In Gen. 49 : 10 staat b.v. ad Ki jabo Schilo (tot dat Silo komt). Nu hebben de letters: jabo Schiloh een getallenwaarde van 358. En die getallenwaarde heeft ook het Hebreeuwsche woord Maschiach (Messias) en daarom staat vast voor de Kabbalisten dat Jacob den Messias bedoelde.
Behalve Gematria kent het Kabbalisme ook Notarikon (afkorting) waarmede de behandeling aangeduid wordt om de letters van een woord als beginletters van een zin te beschouwen.

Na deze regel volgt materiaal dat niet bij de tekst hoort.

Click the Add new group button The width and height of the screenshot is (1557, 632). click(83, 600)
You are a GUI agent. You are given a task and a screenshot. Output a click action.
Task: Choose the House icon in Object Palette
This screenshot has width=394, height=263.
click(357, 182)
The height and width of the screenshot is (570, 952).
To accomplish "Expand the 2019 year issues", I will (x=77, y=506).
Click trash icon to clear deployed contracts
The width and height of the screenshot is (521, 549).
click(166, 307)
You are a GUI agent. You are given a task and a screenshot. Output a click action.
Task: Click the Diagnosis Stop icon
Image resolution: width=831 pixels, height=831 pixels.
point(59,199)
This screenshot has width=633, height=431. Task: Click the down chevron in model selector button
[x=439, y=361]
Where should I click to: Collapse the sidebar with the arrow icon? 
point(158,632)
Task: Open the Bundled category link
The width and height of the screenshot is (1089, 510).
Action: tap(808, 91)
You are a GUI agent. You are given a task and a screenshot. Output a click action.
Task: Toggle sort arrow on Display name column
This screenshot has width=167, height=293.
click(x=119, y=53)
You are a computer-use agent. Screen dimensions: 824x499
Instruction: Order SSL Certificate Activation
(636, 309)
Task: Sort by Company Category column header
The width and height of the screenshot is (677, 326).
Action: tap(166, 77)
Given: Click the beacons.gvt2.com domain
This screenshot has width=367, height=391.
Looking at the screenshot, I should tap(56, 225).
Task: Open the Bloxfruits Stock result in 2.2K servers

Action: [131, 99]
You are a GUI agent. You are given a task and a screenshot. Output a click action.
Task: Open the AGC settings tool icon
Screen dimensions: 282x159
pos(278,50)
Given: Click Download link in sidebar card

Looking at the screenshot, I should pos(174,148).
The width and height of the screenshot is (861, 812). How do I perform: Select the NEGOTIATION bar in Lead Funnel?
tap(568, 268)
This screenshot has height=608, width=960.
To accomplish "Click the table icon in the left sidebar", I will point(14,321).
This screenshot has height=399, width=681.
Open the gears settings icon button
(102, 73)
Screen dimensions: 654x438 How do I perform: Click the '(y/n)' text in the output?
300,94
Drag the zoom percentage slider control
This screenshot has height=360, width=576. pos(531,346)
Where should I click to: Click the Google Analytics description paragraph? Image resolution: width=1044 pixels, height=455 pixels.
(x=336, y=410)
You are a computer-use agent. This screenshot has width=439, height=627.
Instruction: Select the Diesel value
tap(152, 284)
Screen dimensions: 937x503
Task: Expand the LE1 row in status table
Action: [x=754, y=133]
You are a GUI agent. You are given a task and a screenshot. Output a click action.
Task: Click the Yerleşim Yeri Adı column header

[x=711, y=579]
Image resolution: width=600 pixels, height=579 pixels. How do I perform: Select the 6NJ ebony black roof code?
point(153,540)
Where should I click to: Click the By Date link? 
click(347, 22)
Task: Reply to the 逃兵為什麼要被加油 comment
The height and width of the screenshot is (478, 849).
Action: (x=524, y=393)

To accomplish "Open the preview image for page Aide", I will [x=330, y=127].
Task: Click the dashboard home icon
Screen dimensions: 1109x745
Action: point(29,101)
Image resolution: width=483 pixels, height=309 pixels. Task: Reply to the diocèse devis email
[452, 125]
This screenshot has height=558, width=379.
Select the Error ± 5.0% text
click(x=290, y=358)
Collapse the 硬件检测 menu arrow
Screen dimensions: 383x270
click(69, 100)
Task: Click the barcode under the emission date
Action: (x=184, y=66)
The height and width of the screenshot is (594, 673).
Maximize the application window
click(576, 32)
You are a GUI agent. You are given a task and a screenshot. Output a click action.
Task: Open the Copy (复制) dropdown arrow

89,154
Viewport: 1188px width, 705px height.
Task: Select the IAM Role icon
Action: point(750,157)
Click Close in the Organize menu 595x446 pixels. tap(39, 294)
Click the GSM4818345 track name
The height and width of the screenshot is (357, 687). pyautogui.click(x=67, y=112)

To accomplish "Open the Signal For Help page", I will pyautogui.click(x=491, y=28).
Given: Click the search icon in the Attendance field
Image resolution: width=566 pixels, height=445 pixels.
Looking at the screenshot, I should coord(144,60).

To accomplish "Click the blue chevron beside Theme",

B.v. in Gen. 2 : 8 staat Gan Eden (hof van Eden) waarvan de grondletters zijn : G N E D N. Die letters worden nu beschouwd als beginletters van: Gaph, Nephesch, Ezem, Dadth, Netsach (lichaam, ziel, beenderen, kennis, eeuwige duur) en dus wordt in Gan Eden de uit lichaam en onsterfelijke ziel bestaande natuur der aarde gevonden.
De Kabbalisten onderscheiden ook nog Themoerah (verwisseling) om in een woord, dat verklaring behoeft, een letter te verwisselen, waardoor een nieuw en duidelijk woord ontstaat.
B.v. in Ps. 21 : 2 staat: „de Koning is verblijd over Uwe sterkte”. En dan staat er voor verblijden in het Hebreeuwsch jismach. Welke koning hier nu bedoeld is, ontdekken de Kabbalisten door letterverandering: d. i. Messias.
Vrij algemeen wordt Mozes de Leon (1250— 1305) als auteur van de Sohar genoemd. Er bestaat een uitgebreide Kabbalistische literatuur.